Current through 2024 Public Law 457
Section 23-4-7 - Reporting of certain deaths required - Violations - Penalties
(a)
(1) Where any person shall die in any manner to suggest the possibility of a criminal act or as the result of violence or apparent suicide, or from a criminal abortion or in any suspicious or unusual manner, it shall be the duty of any person having knowledge of those deaths to immediately notify the police of the city or town where the body of the deceased person lies or to notify the office of state medical examiners. The same procedure shall be followed upon discovery of anatomical material suspected of being or determined to be a part of a human body.
(2) Any person who willfully neglects or refuses to report that death or who without an order from an agent of the office of medical examiners willfully touches, removes, or disturbs the body of that dead person, or willfully touches, removes, or disturbs the clothing or any article upon or near that body, shall be guilty of a misdemeanor.
(b) If any person buries or causes to be buried the dead body of a person supposed to have come to a violent death before giving notice as stated in subsection (a) and before inquiry is made into the manner and circumstances of the death, that person shall be guilty of a misdemeanor.
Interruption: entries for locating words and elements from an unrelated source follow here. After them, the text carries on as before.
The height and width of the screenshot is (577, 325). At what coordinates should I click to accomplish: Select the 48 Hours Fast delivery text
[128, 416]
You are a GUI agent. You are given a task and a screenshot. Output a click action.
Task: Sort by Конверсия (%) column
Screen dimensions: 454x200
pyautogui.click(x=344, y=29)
(c) When any person may appear to have met death when unattended by a physician, or in any unnatural manner, or as the apparent result of the negligence of another person, or as the consequence of any physical or toxic injury incurred while employed, or from the use of any addictive or unidentifiable chemical agent, or from accidental hypothermia, or from an infectious agent capable of spreading an epidemic within the state, it shall be the duty of any physician, law enforcement officer, funeral director, hospital official having knowledge of the death, or of any other person having responsibility for burial or cremation of the deceased person to notify the office of the state medical examiners. In the case of any prisoner committed by law to the custody of the department of corrections or in the department of behavioral healthcare, developmental disabilities and hospitals who dies or in the case of a person who dies while in the custody of the state police or local police departments, the person charged with the responsibility for that custody shall have the duty to immediately notify the office of the state medical examiners. Any person charged with the responsibility of notifying the office of state medical examiners of any of the deaths stated in the first sentence of this subsection who neglects to give that notice shall upon conviction be guilty of a misdemeanor.
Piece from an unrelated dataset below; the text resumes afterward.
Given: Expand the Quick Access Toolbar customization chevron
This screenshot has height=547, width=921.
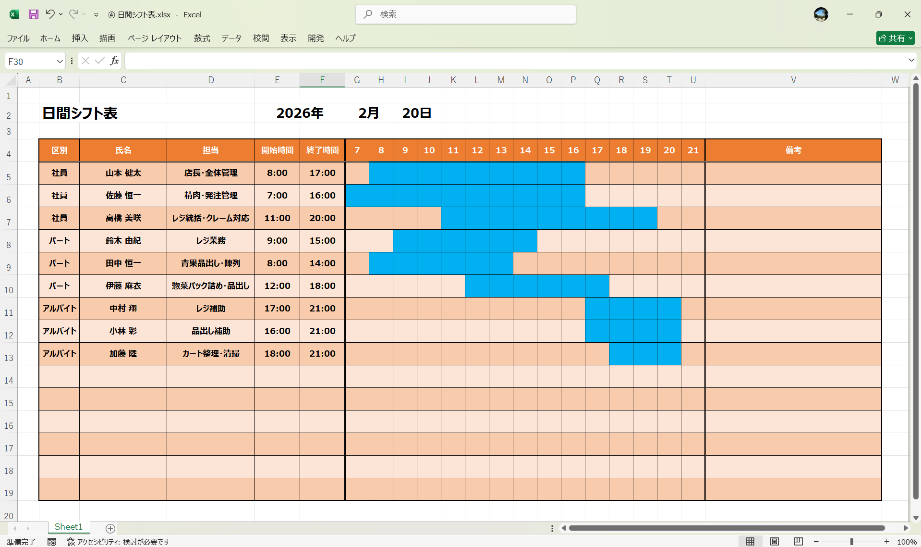Looking at the screenshot, I should (96, 15).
(d) If an agent of the office of state medical examiners is of the opinion that a death was caused by the act of neglect of some person other than the deceased, he or she shall at once notify the attorney general, and the police of the city or town where the body was found or in which it lies. If any person shall be arrested and charged with causing any death by the act of neglect, the person so arrested shall be entitled to receive a copy of the record of the autopsy, upon written request delivered to the attorney general.
(e) Where any person age sixty-five (65) years or older may appear to have died from accidental hypothermia, the death shall be reported to the department of elderly affairs by the state medical examiner or when any person, under the age of eighteen (18) shall die, the physician signing the death certificate shall report the death to the state medical examiner's office within twenty-four (24) hours of the death.
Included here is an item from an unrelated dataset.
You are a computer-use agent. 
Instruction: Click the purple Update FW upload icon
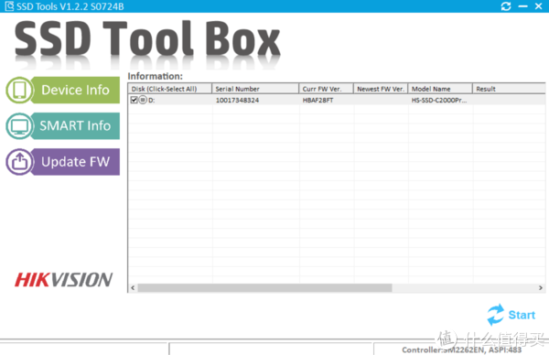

(f) Any person who violates any of the provisions of subsection (a) or (b) of this section and does so with the intention of concealing a crime shall be guilty of a felony and, upon conviction, shall be imprisoned for a term of not more than five (5) years or fined ten thousand dollars ($10,000), or both.

R.I. Gen. Laws § 23-4-7

P.L. 1973, ch. 169, § 1; P.L. 1982, ch. 333, § 1; P.L. 1991, ch. 184, §1; P.L. 1996 , ch. 163, § 1.